Leaving aside the declaration of a national monument dictated in 1908 by the Ministry of Fine Arts, the remains of gates and city walls were declared in 1985 and Bien de Interés Cultural, under the category of monument. Ten years later took place the most significant step of the Confraternity of la Macarena through the gate, which occurred during the celebration of the 4th centenary of the foundation of confraternity; after a solemn pontifical officiated the September 23 by the Archbishop of Seville friar Carlos Amigo Vallejo, and attended the Infanta Maria de la Esperanza of Bourbon-Two Sicilies (who had opened 72 years before the azulejo ceramic altarpiece), along with her husband, the pretender prince of Brazil Don Pedro Gastão of Orléans-Braganza, the Marian image held a procession extraordinary through the streets of the city, through the gate to its exit and entrance of the temple.

The last reform in the gate took place in 1998 when was executed an archaeological intervention, in order to consolidate the bow of the arch, which was in poor condition.

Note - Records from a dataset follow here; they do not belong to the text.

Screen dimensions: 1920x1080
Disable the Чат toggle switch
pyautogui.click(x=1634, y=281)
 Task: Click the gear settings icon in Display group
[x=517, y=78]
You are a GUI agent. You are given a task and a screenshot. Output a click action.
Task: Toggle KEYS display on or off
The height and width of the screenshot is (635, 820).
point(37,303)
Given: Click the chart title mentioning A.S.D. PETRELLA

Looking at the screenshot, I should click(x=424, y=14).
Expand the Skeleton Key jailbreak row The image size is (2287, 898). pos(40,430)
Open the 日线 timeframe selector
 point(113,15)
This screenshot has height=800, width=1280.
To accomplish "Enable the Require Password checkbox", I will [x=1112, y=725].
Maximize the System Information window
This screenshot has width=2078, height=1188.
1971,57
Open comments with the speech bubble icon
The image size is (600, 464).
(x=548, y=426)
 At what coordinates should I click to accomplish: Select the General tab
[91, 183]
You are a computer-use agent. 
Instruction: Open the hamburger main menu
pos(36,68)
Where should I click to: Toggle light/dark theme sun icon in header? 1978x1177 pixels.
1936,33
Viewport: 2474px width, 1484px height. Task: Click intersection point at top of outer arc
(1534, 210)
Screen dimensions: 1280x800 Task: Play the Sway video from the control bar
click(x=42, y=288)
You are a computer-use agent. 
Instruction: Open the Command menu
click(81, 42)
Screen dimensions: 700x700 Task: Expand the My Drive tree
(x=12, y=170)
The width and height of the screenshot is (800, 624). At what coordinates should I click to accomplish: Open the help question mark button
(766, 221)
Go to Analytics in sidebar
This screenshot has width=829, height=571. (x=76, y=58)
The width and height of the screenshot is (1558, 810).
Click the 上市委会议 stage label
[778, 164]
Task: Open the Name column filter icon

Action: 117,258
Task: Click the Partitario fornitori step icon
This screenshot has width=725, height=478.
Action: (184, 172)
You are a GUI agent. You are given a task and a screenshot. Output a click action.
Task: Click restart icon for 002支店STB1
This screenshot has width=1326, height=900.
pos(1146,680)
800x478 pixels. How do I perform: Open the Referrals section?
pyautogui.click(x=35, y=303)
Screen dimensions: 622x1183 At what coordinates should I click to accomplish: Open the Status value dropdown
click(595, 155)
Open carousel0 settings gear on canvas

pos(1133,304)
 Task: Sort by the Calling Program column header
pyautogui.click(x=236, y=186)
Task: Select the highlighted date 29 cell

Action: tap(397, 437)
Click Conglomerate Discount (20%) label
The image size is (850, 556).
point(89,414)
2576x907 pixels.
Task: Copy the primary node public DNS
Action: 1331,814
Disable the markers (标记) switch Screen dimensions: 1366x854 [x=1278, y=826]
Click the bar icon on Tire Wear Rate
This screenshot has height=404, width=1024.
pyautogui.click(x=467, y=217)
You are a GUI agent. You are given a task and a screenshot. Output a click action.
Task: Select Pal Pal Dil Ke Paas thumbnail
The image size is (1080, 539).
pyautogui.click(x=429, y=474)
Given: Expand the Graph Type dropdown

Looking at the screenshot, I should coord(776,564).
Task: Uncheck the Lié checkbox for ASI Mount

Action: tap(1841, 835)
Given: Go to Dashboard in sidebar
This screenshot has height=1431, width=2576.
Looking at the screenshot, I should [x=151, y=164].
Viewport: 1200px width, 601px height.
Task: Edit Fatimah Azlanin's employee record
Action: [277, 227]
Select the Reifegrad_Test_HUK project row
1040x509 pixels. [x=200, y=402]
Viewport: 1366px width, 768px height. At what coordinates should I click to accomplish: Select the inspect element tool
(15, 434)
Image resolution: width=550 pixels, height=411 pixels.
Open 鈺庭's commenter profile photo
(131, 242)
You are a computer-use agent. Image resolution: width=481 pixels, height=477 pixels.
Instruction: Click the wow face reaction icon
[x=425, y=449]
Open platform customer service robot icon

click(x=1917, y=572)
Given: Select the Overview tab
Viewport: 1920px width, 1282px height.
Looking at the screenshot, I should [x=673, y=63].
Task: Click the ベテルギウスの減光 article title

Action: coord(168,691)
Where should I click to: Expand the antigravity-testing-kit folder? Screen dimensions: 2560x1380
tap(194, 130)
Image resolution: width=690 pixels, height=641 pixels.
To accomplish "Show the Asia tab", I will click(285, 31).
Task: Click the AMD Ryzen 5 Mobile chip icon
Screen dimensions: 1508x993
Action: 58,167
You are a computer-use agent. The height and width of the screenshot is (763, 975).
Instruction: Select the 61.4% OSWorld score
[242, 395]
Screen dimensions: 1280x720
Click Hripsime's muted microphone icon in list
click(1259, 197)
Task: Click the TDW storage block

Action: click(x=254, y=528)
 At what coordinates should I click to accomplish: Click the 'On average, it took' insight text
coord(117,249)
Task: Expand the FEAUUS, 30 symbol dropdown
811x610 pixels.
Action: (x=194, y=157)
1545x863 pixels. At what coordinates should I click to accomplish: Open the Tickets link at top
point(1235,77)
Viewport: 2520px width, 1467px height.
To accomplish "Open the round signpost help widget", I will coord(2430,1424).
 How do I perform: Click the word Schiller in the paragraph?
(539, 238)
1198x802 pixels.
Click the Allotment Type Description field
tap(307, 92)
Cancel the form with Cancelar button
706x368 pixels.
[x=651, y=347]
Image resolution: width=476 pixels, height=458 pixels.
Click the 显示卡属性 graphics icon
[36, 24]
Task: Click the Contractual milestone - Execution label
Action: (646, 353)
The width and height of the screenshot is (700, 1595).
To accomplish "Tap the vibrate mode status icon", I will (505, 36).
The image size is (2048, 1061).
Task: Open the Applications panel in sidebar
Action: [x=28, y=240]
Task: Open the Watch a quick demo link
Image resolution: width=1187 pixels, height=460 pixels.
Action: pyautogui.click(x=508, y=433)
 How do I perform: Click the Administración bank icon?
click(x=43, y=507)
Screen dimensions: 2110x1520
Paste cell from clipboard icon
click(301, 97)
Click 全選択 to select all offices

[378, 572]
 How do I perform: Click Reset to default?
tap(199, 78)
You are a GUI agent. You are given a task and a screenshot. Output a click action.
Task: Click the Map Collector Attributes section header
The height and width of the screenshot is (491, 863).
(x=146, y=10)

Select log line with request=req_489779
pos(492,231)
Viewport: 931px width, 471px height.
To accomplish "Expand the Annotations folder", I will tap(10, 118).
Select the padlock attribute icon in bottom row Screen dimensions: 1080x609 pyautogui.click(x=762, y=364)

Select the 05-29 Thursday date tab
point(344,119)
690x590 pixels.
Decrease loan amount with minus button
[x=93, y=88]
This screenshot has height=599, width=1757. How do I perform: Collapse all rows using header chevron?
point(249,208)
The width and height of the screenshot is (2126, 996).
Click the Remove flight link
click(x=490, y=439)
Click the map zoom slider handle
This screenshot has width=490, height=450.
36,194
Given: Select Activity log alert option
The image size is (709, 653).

Today is popularly referred to as arch and not as gate, and represents a symbol for its neighborhood. Its association with the Confraternity of la Macarena, which Marian image of the Our Lady of la Esperanza Macarena, of universal devotion, have also contributed to popularizing the arch, in which crowd hundreds of faithful during the early hours of Maundy Thursday and the morning of Good Friday to see the image cross under the arch in the celebrations of the Holy Week in Seville On January 21, 2012, the Sociedad Estatal de Correos y Telégrafos issued a series concerning to arches and monumental gates, choosing among them the puerta de la Macarena.